Дома застал еще Стипа, пришедшего выбрать из моей коллекции рисунки, которые он собирается навязать каким-то новоявленным московским коллекционерам. Однако я убежден, что из этого ничего не выйдет. Затем явился Браз, полный пессимизма. Наши вернулись с премьеры «Жар-птицы» в ужасе. Успех же очень шумный. Еще позже ввалился Всеволод, или Сева, Кавос, вернувшийся с матерью Верой Константиновной из Башкирии. Очень забавные рассказы, как молодые люди используют среди номадов уроки И.А.Хлестакова. Уверяет, что и башкиры и татары обречены на полное вымирание, ибо уже доедают последнюю скотину. Словом, система для ликвидации инородческого вопроса.

★ ★ ★ ★ ★

Что нужно сделать:
[a] Откуда, согласно фрагменту текста, вернулся Всеволод Кавос вместе с матерью?
[b] Отредактируйте фрагмент текста: перепишите часть, которая открывается словами «Дома застал еще» и закрывается словами «ликвидации инородческого вопроса.», поставив «оптимизма» вместо «пессимизма».

★ ★ ★ ★ ★

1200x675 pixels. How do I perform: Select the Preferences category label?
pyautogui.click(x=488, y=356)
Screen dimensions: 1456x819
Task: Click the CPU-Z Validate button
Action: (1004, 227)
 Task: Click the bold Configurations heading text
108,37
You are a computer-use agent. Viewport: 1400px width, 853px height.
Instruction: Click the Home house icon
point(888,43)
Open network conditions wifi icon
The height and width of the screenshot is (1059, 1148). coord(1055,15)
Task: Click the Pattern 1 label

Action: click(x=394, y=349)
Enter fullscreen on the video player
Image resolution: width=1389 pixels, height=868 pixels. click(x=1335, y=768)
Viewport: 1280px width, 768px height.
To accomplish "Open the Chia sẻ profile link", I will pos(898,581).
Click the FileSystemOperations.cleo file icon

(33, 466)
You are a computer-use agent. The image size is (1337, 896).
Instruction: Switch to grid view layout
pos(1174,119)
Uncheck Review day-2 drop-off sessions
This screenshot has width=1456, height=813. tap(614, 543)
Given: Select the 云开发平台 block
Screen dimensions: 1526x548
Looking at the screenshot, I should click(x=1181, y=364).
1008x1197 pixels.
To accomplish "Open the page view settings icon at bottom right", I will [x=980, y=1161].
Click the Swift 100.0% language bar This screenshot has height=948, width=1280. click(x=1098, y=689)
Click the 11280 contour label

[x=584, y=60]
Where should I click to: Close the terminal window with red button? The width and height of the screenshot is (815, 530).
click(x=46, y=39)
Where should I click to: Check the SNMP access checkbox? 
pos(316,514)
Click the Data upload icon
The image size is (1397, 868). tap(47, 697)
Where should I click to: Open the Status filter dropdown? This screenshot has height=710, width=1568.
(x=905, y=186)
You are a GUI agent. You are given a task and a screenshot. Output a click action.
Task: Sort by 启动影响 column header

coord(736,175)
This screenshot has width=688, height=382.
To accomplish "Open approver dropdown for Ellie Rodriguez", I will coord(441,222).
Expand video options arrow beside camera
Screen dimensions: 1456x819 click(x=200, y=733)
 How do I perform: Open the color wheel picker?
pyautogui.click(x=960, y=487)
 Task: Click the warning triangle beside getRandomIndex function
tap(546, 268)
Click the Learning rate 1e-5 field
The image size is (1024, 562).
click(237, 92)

★ ★ ★ ★ ★

Ответы по заданиям:
[a] Из Башкирии.

[b]
Дома застал еще Стипа, пришедшего выбрать из моей коллекции рисунки, которые он собирается навязать каким-то новоявленным московским коллекционерам. Однако я убежден, что из этого ничего не выйдет. Затем явился Браз, полный оптимизма. Наши вернулись с премьеры «Жар-птицы» в ужасе. Успех же очень шумный. Еще позже ввалился Всеволод, или Сева, Кавос, вернувшийся с матерью Верой Константиновной из Башкирии. Очень забавные рассказы, как молодые люди используют среди номадов уроки И.А.Хлестакова. Уверяет, что и башкиры и татары обречены на полное вымирание, ибо уже доедают последнюю скотину. Словом, система для ликвидации инородческого вопроса.